If a line in the data below holds the word "computer", copy it.

··· Dataset records

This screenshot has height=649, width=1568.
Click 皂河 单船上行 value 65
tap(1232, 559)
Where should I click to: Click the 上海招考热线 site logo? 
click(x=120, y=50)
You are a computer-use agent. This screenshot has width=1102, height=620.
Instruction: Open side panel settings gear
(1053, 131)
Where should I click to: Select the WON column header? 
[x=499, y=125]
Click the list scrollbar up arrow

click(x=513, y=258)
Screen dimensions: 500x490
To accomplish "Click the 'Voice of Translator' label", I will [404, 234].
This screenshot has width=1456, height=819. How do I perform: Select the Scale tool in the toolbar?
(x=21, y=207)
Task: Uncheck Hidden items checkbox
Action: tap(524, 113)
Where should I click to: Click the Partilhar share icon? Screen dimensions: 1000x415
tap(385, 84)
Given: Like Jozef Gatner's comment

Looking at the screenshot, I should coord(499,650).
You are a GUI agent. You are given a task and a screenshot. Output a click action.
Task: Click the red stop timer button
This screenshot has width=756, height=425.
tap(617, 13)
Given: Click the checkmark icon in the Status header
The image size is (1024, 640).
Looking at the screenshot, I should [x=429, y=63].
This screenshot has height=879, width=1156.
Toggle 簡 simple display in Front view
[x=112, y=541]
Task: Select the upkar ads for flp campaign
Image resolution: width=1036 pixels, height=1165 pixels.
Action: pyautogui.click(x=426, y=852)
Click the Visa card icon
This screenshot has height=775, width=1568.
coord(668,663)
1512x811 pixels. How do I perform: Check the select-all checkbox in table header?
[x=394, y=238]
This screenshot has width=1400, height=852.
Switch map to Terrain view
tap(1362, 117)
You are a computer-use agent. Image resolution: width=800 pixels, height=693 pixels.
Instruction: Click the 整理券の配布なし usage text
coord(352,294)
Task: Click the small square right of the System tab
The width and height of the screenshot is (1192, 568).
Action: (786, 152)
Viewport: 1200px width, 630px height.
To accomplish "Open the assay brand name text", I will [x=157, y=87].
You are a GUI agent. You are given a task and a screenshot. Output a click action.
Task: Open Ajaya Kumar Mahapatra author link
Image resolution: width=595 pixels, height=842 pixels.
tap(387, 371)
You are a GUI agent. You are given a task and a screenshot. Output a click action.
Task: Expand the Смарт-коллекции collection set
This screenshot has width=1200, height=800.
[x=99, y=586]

······

(Output of the exercise)
You are a computer-use agent. This screenshot has width=1102, height=620.
You are a computer-use agent. Image resolution: width=800 pixels, height=693 pixels.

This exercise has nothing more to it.